Bimbola Oyesola, Geneva, Switzerland
Over 70 million people have been displaced globally by war, violence, and sometimes by the combination of poverty or climate change, the United Nations (UN) has said.
The United Nations High Commissioner for Refugees (UNHCR), Filippo Grandi, speaking at the ongoing 108th session of the International Labour Conference (ILC), which coincides with the Centenary celebration of the International Labour Organization (ILO) in Geneva, said as a result of being displaced, this category of people are fundamentally and often excluded from the transformation benefit enjoyed by others in the world of work.
Grandi, who was speaking at a Thematic Forum held during the ongoing Conference, said: “Eighty five per cent of refugees who are displaced – stateless people – are in poor and middle income countries. Most of their access to work is informal.

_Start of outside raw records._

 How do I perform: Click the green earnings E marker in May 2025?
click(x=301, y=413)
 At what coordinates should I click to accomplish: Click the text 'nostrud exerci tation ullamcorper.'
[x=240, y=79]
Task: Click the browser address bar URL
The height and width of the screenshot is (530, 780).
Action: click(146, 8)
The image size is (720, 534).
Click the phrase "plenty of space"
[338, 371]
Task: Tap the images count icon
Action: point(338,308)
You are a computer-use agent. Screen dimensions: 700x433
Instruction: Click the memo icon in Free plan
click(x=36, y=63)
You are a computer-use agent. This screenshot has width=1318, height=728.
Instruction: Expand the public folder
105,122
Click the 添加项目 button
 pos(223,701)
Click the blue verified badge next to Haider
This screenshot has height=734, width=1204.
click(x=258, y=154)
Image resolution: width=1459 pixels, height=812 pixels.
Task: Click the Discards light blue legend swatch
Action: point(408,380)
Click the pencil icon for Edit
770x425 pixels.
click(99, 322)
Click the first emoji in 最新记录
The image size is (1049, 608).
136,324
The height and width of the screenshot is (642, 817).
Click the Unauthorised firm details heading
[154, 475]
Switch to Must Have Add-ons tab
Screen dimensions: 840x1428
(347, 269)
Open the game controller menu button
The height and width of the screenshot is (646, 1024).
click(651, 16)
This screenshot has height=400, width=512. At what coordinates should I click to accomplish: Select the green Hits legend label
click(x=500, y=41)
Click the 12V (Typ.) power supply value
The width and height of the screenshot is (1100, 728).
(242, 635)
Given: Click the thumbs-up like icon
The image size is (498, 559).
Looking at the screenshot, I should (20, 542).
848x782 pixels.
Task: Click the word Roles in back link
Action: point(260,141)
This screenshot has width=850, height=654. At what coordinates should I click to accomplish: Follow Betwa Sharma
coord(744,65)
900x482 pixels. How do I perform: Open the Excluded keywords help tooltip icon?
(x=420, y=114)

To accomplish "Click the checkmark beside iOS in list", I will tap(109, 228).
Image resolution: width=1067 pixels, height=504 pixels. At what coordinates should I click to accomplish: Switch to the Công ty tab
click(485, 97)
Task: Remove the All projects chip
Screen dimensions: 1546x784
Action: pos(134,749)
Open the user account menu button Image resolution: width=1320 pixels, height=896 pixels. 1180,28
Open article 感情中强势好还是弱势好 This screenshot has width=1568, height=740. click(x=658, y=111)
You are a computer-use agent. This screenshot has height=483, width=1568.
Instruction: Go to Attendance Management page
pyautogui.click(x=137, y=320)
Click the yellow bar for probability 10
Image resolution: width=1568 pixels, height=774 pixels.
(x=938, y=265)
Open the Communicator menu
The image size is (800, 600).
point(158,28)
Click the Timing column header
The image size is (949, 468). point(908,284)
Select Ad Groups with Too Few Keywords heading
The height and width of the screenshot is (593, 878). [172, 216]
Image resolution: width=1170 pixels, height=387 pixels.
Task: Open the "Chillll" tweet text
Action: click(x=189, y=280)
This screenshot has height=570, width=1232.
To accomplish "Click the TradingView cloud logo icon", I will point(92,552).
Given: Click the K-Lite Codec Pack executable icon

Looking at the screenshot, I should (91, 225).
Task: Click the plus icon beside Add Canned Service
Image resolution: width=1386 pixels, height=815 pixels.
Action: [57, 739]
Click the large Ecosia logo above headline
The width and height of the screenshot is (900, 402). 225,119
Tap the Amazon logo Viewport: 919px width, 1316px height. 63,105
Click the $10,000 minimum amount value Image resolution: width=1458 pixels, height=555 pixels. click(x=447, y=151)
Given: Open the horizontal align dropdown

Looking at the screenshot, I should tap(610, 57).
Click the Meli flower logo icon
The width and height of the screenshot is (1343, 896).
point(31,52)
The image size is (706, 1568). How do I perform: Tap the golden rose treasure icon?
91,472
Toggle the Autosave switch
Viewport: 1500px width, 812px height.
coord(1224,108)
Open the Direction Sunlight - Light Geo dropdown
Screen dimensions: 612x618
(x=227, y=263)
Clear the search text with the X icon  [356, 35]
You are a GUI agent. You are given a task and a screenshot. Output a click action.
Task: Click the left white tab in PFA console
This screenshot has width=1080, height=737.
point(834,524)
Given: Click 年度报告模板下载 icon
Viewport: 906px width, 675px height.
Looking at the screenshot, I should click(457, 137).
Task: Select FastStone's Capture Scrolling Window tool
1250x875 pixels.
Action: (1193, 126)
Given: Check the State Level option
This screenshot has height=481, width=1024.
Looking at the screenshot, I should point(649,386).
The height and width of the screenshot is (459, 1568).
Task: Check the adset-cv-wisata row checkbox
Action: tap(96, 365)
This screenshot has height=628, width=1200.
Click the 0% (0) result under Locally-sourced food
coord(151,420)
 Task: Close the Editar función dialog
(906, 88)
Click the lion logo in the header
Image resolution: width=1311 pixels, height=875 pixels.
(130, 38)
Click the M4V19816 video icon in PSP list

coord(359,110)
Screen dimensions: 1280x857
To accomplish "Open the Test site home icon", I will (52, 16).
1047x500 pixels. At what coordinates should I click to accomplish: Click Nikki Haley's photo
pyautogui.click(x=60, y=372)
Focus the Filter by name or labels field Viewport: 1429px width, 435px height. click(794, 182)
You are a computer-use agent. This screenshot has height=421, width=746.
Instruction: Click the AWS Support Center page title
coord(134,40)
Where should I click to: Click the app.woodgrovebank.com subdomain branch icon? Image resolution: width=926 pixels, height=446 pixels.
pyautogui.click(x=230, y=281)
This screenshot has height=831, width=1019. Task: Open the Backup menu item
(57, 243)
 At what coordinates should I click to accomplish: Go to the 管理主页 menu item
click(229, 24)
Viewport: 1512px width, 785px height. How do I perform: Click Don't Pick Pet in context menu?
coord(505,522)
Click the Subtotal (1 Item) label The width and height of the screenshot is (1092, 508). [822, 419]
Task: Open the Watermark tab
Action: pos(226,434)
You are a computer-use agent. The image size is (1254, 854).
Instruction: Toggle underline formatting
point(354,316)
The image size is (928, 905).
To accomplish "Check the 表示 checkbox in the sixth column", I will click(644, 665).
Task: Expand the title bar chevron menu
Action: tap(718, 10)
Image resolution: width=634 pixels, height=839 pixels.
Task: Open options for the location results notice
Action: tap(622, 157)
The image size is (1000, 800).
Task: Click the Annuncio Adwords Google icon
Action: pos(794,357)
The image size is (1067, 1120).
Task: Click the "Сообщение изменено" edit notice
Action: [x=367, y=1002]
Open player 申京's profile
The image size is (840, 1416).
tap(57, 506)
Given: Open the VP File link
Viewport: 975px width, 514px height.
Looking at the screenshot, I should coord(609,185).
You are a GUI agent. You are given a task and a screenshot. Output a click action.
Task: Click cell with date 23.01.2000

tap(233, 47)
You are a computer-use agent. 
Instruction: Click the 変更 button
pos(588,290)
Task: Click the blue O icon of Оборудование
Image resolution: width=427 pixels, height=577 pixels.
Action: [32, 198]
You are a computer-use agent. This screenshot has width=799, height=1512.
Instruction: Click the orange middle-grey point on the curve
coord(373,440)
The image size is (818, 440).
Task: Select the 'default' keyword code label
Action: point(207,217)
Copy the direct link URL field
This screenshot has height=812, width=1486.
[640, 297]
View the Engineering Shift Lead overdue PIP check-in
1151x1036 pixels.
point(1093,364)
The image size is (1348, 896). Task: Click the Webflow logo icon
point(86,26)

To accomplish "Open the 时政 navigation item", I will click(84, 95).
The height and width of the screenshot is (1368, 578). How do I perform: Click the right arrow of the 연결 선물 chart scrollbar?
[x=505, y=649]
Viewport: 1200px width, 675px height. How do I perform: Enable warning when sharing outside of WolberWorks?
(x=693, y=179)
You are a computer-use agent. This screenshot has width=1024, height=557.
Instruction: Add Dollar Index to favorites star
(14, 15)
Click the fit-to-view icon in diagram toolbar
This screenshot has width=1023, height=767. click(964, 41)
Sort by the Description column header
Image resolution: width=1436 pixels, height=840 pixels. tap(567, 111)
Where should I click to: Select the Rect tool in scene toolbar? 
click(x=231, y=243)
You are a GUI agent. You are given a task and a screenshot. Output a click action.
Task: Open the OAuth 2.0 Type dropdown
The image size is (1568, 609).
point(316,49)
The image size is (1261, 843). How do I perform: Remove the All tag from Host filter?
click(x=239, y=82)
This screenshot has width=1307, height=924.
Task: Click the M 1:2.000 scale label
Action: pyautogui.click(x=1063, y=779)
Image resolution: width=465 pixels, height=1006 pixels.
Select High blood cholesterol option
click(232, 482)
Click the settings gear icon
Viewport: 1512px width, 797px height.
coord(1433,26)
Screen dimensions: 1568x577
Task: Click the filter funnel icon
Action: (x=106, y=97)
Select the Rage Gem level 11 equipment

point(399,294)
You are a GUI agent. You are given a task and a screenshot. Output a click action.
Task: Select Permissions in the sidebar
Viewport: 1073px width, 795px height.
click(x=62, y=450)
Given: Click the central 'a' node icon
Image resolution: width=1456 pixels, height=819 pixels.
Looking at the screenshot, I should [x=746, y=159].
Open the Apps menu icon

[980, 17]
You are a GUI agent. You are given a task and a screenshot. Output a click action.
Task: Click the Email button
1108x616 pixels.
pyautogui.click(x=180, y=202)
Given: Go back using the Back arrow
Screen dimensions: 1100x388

“Their exclusion is multiple and has a lot of impact on their ability to work. They have no documentation, and often no freedom of movement. They are excluded from financial services and the digital gap is particularly big, and education is a remote opportunity.”
Meanwhile, Labour experts who spoke at the special forum, said advances in technology such as artificial intelligence, automation and robotics would create new jobs.
But they added that workers should adjust to the challenges created in the world of work, to be able to cope with the new trend.
Speakers at the thematic forum discussed how to manage the way digital technologies are transforming the world of work, so that they lead to the creation of decent work.
The debate was held at the ILO Centenary Conference.; and the participants were made up of representatives of workers, employers, governments, the private sector and international organizations.
According to them, such challenges have made it necessary for workers to continually “re-skill and up-skill” over the life course.
The Deputy Director-General for Field Operations and Partnerships of the ILO, Moussa Oumarou, who set the stage for the discussion stressed the need to urgently tackle the mounting challenges in the world of work.
He said: “Advances in technology – artificial intelligence, automation and robotics – are all going to create new jobs. But some people will have to adapt, and it’s up to us to work collectively to ensure that the social safety net enables them to manage this transition successfully.
“Skills are part of the picture. Today’s skills will not match the jobs of tomorrow, and recently acquired know-how risks being quickly outdated.”
Also, the Secretary General of the Organisation for Economic Co-operation and Development (OECD), Jose Angel Gurría Trevino, stated that the forces of digitalisation, globalisation and demographic change would provide great potential to improve lives; adding that four out of 10 jobs created in OECD countries now are in digital-intensive sectors.
He stated: “But at the same time, 14 per cent of the workforce today is highly exposed to being displaced by technology, an additional 32 per cent being disrupted by technology. So about half the workforce altogether is impacted by technology; about half the workforce is not prepared for operating in highly technological work environments.”